→ Task requirements
Print the following items exactly as they appear, line for line, without changing anything.

--- --- ---

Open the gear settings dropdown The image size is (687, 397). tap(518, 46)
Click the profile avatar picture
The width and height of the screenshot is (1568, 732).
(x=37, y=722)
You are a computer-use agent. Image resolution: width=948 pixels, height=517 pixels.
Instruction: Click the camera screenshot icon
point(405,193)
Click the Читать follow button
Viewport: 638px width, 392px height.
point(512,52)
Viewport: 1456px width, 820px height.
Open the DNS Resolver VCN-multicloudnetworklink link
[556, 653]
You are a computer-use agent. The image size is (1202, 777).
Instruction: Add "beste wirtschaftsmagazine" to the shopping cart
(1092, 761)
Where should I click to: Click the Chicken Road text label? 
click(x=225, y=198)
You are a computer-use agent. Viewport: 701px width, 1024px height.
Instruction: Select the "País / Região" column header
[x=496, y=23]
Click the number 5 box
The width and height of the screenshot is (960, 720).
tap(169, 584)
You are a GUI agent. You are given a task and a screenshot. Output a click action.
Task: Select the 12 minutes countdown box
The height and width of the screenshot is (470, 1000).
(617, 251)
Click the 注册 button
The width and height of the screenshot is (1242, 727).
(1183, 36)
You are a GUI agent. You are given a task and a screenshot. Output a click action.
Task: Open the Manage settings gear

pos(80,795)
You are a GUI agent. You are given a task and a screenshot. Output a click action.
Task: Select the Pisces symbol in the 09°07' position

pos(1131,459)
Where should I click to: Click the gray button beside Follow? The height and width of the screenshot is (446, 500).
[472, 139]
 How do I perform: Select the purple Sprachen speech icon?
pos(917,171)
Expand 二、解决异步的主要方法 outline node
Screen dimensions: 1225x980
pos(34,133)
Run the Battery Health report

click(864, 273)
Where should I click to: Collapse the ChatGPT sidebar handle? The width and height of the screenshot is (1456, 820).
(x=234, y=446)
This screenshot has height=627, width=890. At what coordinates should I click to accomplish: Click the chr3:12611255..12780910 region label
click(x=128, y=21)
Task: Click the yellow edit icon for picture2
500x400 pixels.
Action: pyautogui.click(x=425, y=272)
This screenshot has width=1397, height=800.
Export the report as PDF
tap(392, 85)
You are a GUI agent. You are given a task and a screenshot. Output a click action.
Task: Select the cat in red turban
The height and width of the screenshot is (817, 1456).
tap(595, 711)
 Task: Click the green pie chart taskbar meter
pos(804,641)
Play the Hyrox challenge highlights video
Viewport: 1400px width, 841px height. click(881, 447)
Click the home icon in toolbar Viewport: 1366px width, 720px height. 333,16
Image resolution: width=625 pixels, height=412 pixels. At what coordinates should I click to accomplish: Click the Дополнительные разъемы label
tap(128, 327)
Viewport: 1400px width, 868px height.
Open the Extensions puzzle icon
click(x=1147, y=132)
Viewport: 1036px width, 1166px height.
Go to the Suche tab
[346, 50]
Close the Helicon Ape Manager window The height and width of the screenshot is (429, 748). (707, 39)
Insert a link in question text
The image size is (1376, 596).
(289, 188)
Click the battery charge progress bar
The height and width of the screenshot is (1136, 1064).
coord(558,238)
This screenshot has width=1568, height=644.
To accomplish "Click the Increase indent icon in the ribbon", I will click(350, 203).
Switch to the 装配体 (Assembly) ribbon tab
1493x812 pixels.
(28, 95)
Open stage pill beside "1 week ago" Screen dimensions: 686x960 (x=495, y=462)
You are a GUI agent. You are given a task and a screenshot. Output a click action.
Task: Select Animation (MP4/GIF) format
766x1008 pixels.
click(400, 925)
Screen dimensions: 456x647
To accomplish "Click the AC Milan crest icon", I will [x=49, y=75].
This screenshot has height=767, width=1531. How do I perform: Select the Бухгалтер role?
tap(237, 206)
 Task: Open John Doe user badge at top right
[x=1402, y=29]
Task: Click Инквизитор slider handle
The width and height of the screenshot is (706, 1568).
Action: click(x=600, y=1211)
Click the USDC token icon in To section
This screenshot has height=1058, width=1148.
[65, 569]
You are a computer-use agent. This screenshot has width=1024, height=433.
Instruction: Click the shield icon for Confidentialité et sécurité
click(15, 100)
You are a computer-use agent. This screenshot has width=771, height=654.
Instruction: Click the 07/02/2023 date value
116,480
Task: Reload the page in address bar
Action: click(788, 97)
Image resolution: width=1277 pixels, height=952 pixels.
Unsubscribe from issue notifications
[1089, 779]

--- --- ---

→ Worked answer
Open the gear settings dropdown The image size is (687, 397). tap(518, 46)
Click the profile avatar picture
The width and height of the screenshot is (1568, 732).
(x=37, y=722)
You are a computer-use agent. Image resolution: width=948 pixels, height=517 pixels.
Instruction: Click the camera screenshot icon
point(405,193)
Click the Читать follow button
Viewport: 638px width, 392px height.
point(512,52)
Viewport: 1456px width, 820px height.
Open the DNS Resolver VCN-multicloudnetworklink link
[556, 653]
You are a computer-use agent. The image size is (1202, 777).
Instruction: Add "beste wirtschaftsmagazine" to the shopping cart
(1092, 761)
Where should I click to: Click the Chicken Road text label? 
click(x=225, y=198)
You are a computer-use agent. Viewport: 701px width, 1024px height.
Instruction: Select the "País / Região" column header
[x=496, y=23]
Click the number 5 box
The width and height of the screenshot is (960, 720).
tap(169, 584)
You are a GUI agent. You are given a task and a screenshot. Output a click action.
Task: Select the 12 minutes countdown box
The height and width of the screenshot is (470, 1000).
(617, 251)
Click the 注册 button
The width and height of the screenshot is (1242, 727).
(1183, 36)
You are a GUI agent. You are given a task and a screenshot. Output a click action.
Task: Open the Manage settings gear

pos(80,795)
You are a GUI agent. You are given a task and a screenshot. Output a click action.
Task: Select the Pisces symbol in the 09°07' position

pos(1131,459)
Where should I click to: Click the gray button beside Follow? The height and width of the screenshot is (446, 500).
[472, 139]
 How do I perform: Select the purple Sprachen speech icon?
pos(917,171)
Expand 二、解决异步的主要方法 outline node
Screen dimensions: 1225x980
pos(34,133)
Run the Battery Health report

click(864, 273)
Where should I click to: Collapse the ChatGPT sidebar handle? The width and height of the screenshot is (1456, 820).
(x=234, y=446)
This screenshot has height=627, width=890. At what coordinates should I click to accomplish: Click the chr3:12611255..12780910 region label
click(x=128, y=21)
Task: Click the yellow edit icon for picture2
500x400 pixels.
Action: pyautogui.click(x=425, y=272)
This screenshot has width=1397, height=800.
Export the report as PDF
tap(392, 85)
You are a GUI agent. You are given a task and a screenshot. Output a click action.
Task: Select the cat in red turban
The height and width of the screenshot is (817, 1456).
tap(595, 711)
 Task: Click the green pie chart taskbar meter
pos(804,641)
Play the Hyrox challenge highlights video
Viewport: 1400px width, 841px height. click(881, 447)
Click the home icon in toolbar Viewport: 1366px width, 720px height. 333,16
Image resolution: width=625 pixels, height=412 pixels. At what coordinates should I click to accomplish: Click the Дополнительные разъемы label
tap(128, 327)
Viewport: 1400px width, 868px height.
Open the Extensions puzzle icon
click(x=1147, y=132)
Viewport: 1036px width, 1166px height.
Go to the Suche tab
[346, 50]
Close the Helicon Ape Manager window The height and width of the screenshot is (429, 748). (707, 39)
Insert a link in question text
The image size is (1376, 596).
(289, 188)
Click the battery charge progress bar
The height and width of the screenshot is (1136, 1064).
coord(558,238)
This screenshot has width=1568, height=644.
To accomplish "Click the Increase indent icon in the ribbon", I will click(350, 203).
Switch to the 装配体 (Assembly) ribbon tab
1493x812 pixels.
(28, 95)
Open stage pill beside "1 week ago" Screen dimensions: 686x960 (x=495, y=462)
You are a GUI agent. You are given a task and a screenshot. Output a click action.
Task: Select Animation (MP4/GIF) format
766x1008 pixels.
click(400, 925)
Screen dimensions: 456x647
To accomplish "Click the AC Milan crest icon", I will [x=49, y=75].
This screenshot has height=767, width=1531. How do I perform: Select the Бухгалтер role?
tap(237, 206)
 Task: Open John Doe user badge at top right
[x=1402, y=29]
Task: Click Инквизитор slider handle
The width and height of the screenshot is (706, 1568).
Action: click(x=600, y=1211)
Click the USDC token icon in To section
This screenshot has height=1058, width=1148.
[65, 569]
You are a computer-use agent. This screenshot has width=1024, height=433.
Instruction: Click the shield icon for Confidentialité et sécurité
click(15, 100)
You are a computer-use agent. This screenshot has width=771, height=654.
Instruction: Click the 07/02/2023 date value
116,480
Task: Reload the page in address bar
Action: click(788, 97)
Image resolution: width=1277 pixels, height=952 pixels.
Unsubscribe from issue notifications
[1089, 779]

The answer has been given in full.